Simbol kain kafan putih dan warna merah darah menjadi medium yang kuat untuk menyampaikan pesan tanpa kata. Menurut salah satu inisiator aksi, bentuk itu dipilih karena sederhana namun efektif menyentuh sisi emosional masyarakat.
“Kami tidak punya kekuatan untuk menghentikan perang, tapi kami punya suara untuk menunjukkan solidaritas. Melalui simbol ini, kami ingin dunia tahu bahwa masyarakat Makassar juga peduli,” tuturnya.
Kegiatan tersebut juga diakhiri dengan doa bersama untuk keselamatan anak-anak Gaza. Puluhan pengunjung berhenti sejenak dari aktivitasnya dan turut berpartisipasi dalam doa yang dipimpin oleh perwakilan relawan. Suasana menjadi hening, hanya terdengar suara lirih yang memanjatkan harapan agar kekerasan segera berakhir dan perdamaian dapat terwujud. Salah seorang pengunjung CFD menilai aksi semacam ini memiliki nilai sosial yang tinggi.
“Kegiatan simbolik di ruang publik seperti CFD merupakan bentuk ekspresi sosial yang kuat. Ia menghubungkan isu global dengan pengalaman emosional masyarakat lokal,” ujarnya.
Ia menambahkan, kesadaran sosial seringkali tumbuh bukan hanya melalui pemberitaan, melainkan melalui pengalaman visual dan emosional seperti aksi ini. Aksi kemanusiaan di CFD Makassar ini menjadi pengingat bahwa tragedi di Gaza bukan sekadar peristiwa jauh di Timur Tengah. Ia adalah luka kemanusiaan yang dirasakan oleh seluruh dunia. Di tengah keseharian yang penuh rutinitas, aksi sederhana seperti ini berhasil menghadirkan ruang refleksi bagi masyarakat. mengingatkan bahwa empati adalah wujud nyata dari kemanusiaan.
Pagi itu, di jalan Boulevard Makassar, di antara tenda warna-warni dan keriuhan pengunjung CFD, puluhan replika jenazah kecil berbaris diam.
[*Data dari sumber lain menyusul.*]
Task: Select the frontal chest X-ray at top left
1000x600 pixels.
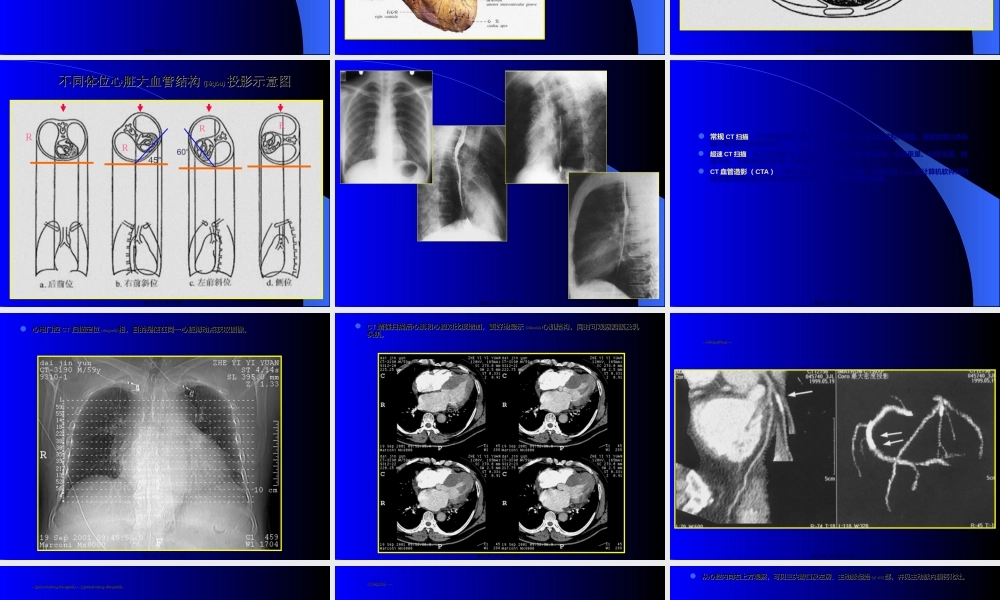Action: click(386, 127)
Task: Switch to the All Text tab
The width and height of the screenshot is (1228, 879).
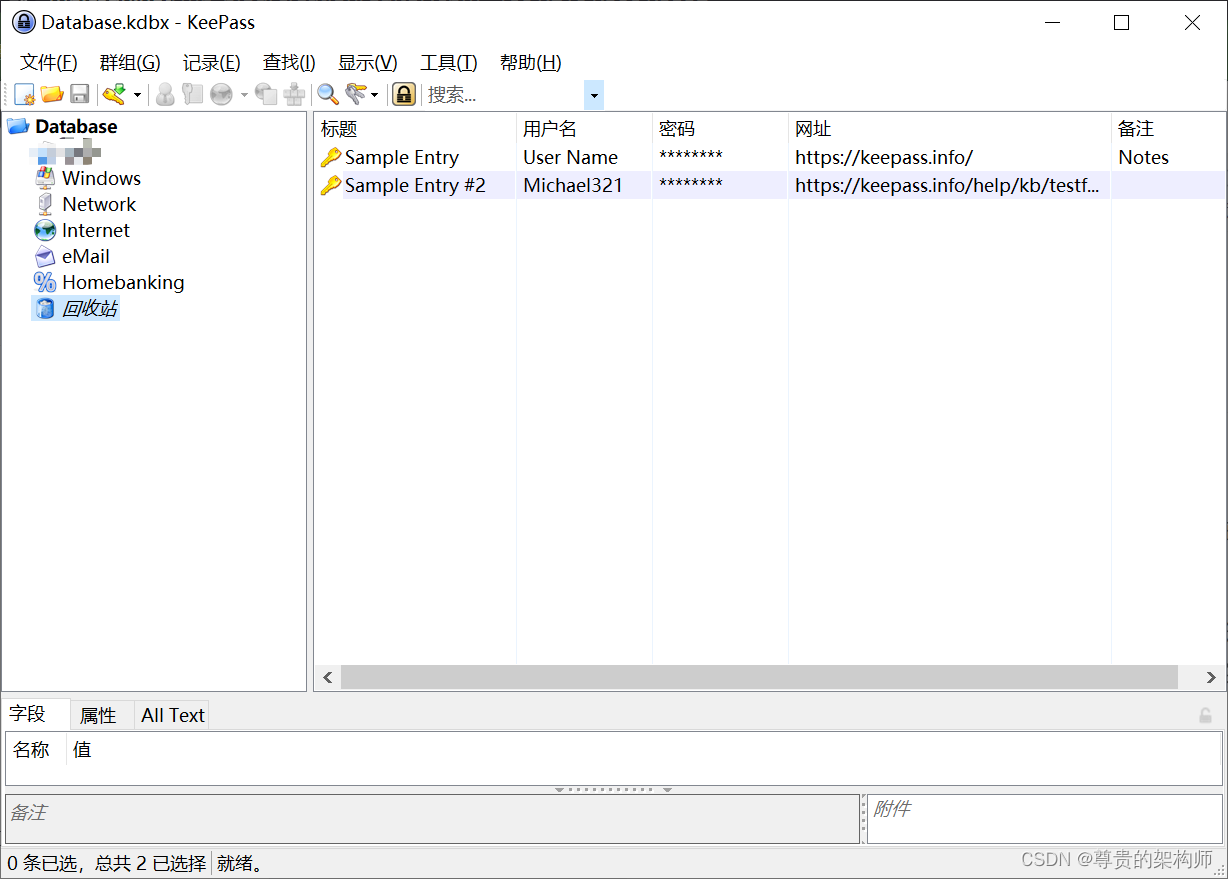Action: [x=171, y=715]
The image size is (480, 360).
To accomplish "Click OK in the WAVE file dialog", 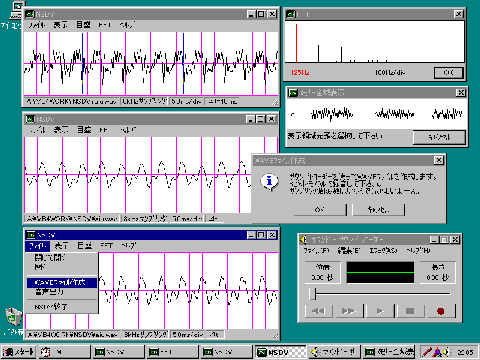I will [x=320, y=210].
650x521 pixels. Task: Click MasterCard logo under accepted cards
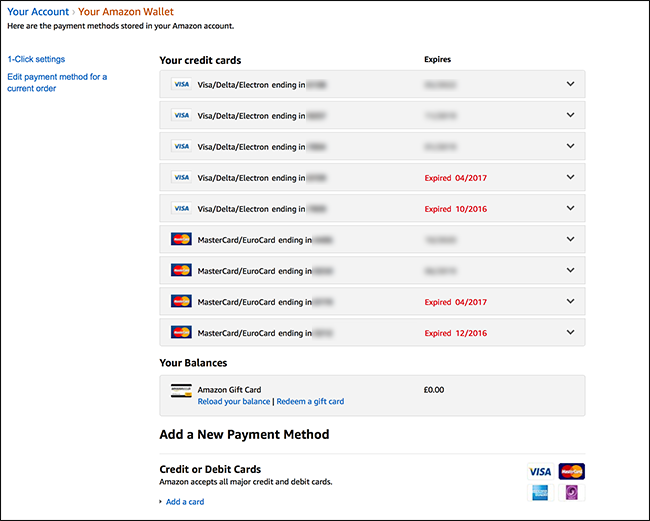point(572,471)
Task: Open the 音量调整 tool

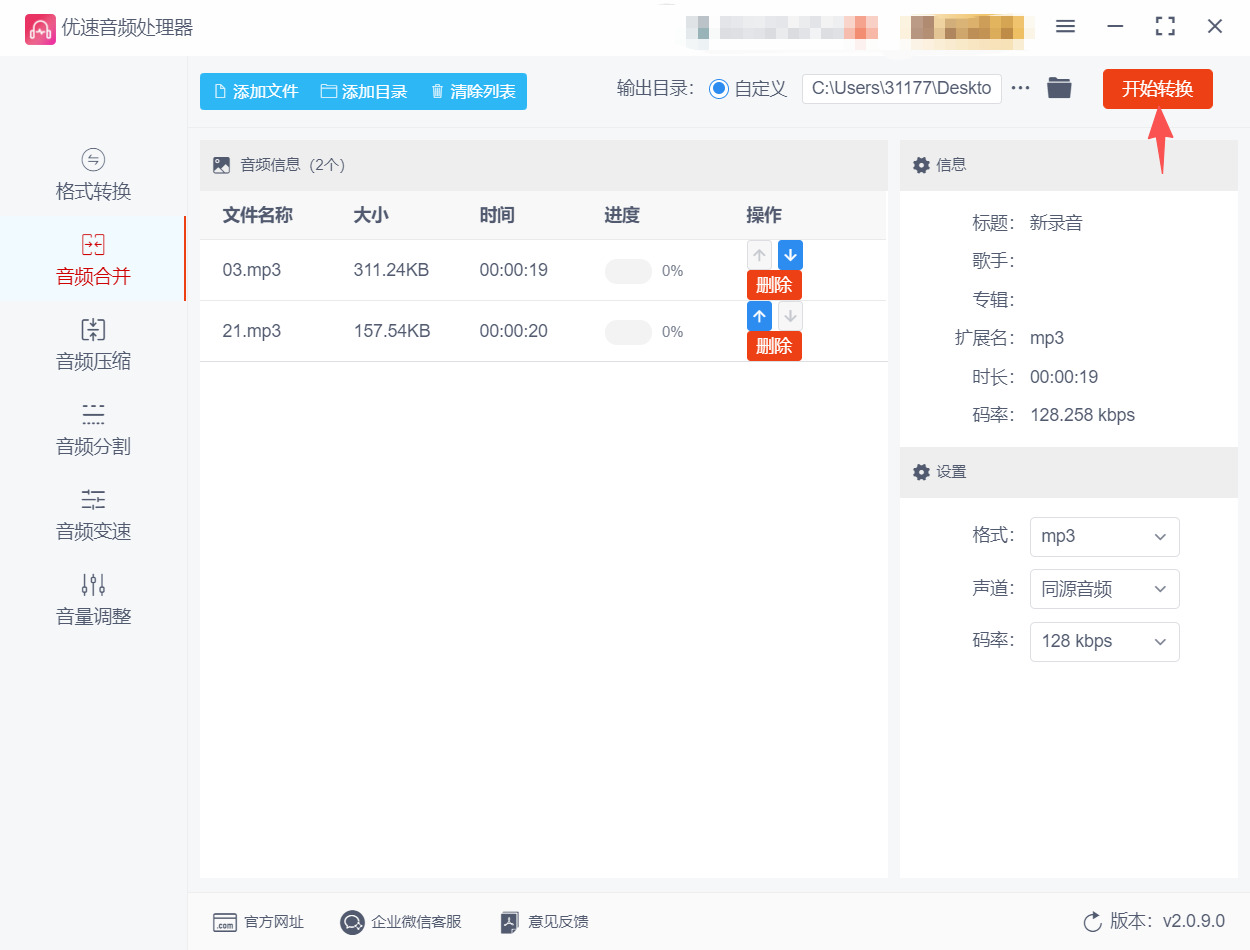Action: coord(92,600)
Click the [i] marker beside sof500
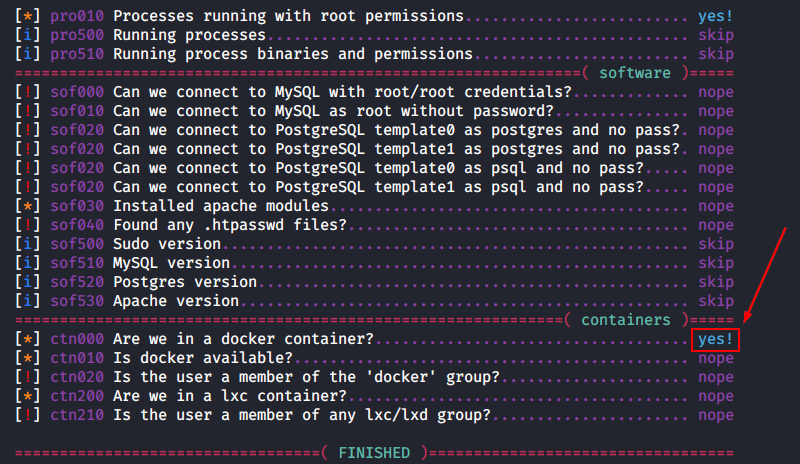 [x=28, y=244]
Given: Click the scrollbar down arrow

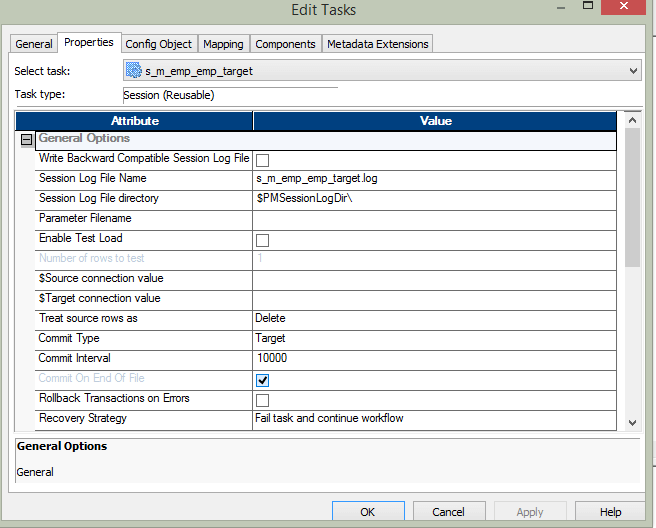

Namun dari keheningan simbol itu, suara kemanusiaan menggema: seruan agar dunia tak lagi menutup mata terhadap penderitaan anak-anak Gaza. Generasi yang seharusnya tumbuh dalam damai, bukan di tengah dentuman perang. Lebih dari sekadar instalasi di ruang publik, aksi ini mencerminkan denyut kepedulian masyarakat Makassar terhadap isu global. Ini menjadi bukti bahwa kemanusiaan tidak mengenal jarak maupun batas negara. Di tengah era digital yang sering menumpulkan rasa empati, aksi nyata di lapangan seperti ini menjadi bentuk perlawanan terhadap apatisme.
Semoga dari jalanan CFD yang ramai itu, semangat solidaritas ini terus menyebar, menggerakkan lebih banyak hati untuk peduli karena di setiap doa dan aksi kecil, tersimpan harapan besar bagi dunia yang lebih damai. (*).